3. Public Option Only: Eliminate private insurance and cover everyone in a single public plan like Medicare.
Physicians being the pathetically unreliable respondents they are, only 43 percent returned the survey. That's not great. Yet the results and the response rate are consistent with prior surveys. Among responders, 63 percent favored option #1, the public plan option. 9.6 percent favored the public option only. The remaining 27.3 percent favored exclusively private options.
Physicians' support for the public plan option has rightly been emphasized in today's press coverage. Physicians have many complaints and questions about Medicare. Yet when they are asked to compare the program head-to-head with private alternatives, few prefer an exclusively private approach to health reform.
Physicians were asked a second question that has gotten less attention than it should: Whether they believed that adults between the ages of 55 and 64 should have the option of buying into Medicare. Fifty-eight percent supported this option.
Medicare buy-in raises complicated problems, but this is a very promising approach, made even better by its simplicity. Policymakers, physicians, and the public understand what this is, how bills would be paid, who would implement it. I hope that Democrats advance serious proposals to allow such buy-ins. Buy-ins could solve huge problems for a population old enough to contract chronic illness, yet still too young to qualify for Medicare.
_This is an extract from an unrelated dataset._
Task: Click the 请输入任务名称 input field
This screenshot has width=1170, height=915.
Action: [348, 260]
Such a program could also be extremely valuable to firms and to state and local governments struggling to meet health benefit obligations negotiated decades ago when health expenditures were far lower than they are today. Especially if Republicans and conservative Democrats water-down or remove good public plan options from the 2009 health reform bill, progressive Democrats should be back the next day with a buy-in proposal.
The second article, by Antiel and colleagues is also based on Spring 2009 representative surveys of U.S. physicians. (Full disclosure, the second author, Farr Curlin, is a University of Chicago colleague.) These authors' results are culled from an eight-page survey of physicians' moral and ethical beliefs in medical practice. As above, the response rate of 51 percent isn't great, but is typical in physician survey work. It's gotten less attention because the results are less directly useful in this fall's political debate. That's too bad.
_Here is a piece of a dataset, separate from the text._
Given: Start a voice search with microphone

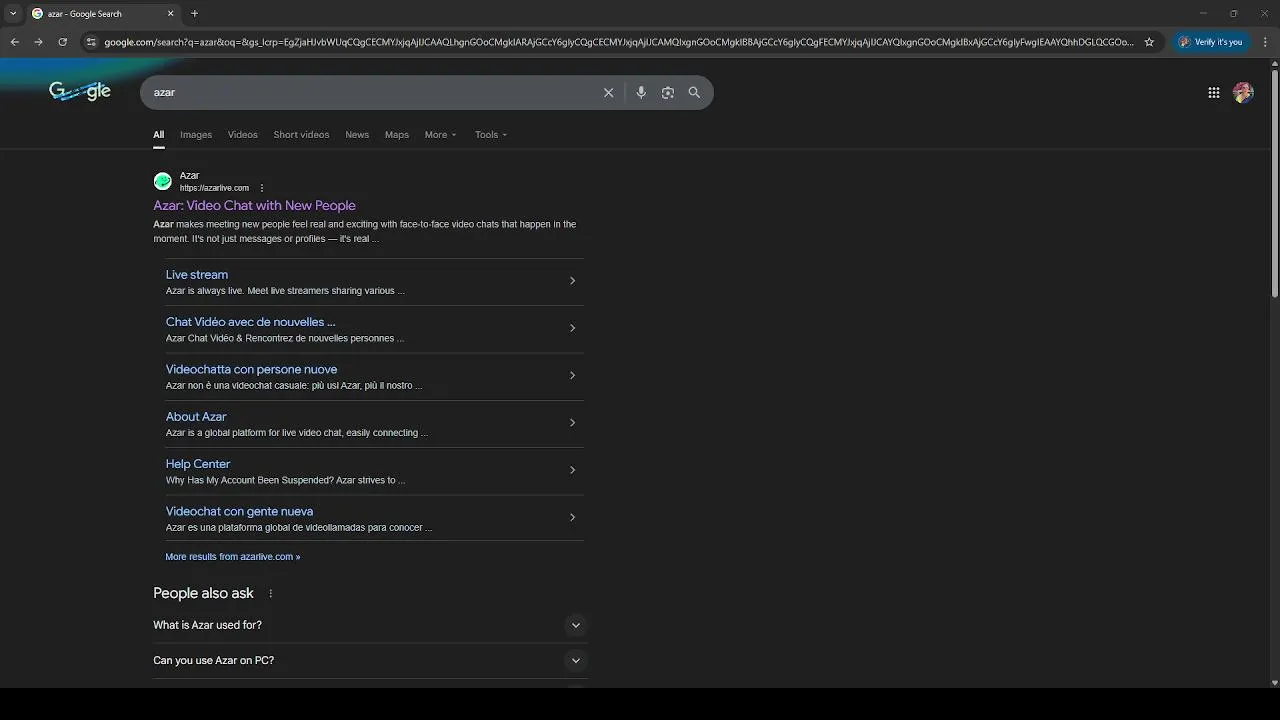Looking at the screenshot, I should click(641, 93).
In these surveys, physicians report more varied and ambivalent findings about central issues of health reform. The below table is drawn from their results.
"Every physician is professionally obligated to care for the uninsured and underinsured"
"I would favor limiting reimbursement for expensive drugs and procedures if that would expand access to basic health care for those currently lacking such care."
Seventy-three percent of physicians surveyed believed that they have a professional obligation to care for the underinsured. Physicians had more varied reactions to the idea of limiting reimbursement for costly interventions to expand access to basic care. Two-thirds at least moderately agree with this idea, though not without some ambivalence in doing so. Many indicated "moderate" (40 percent) or "strong" (14 percent) moral objections to the use of cost-effectiveness data in determining which treatments should be offered to patents.
Antiel and colleagues find--as did Keyhani and Federman--key differences across specialties. Primary care providers were more likely than radiologists, surgeons, and other specialists to believe that physicians are obligated to care for the underinsured. For not entirely altruistic reasons, primary care providers were more likely to favor limiting reimbursement for expensive treatments to expand access to basic care.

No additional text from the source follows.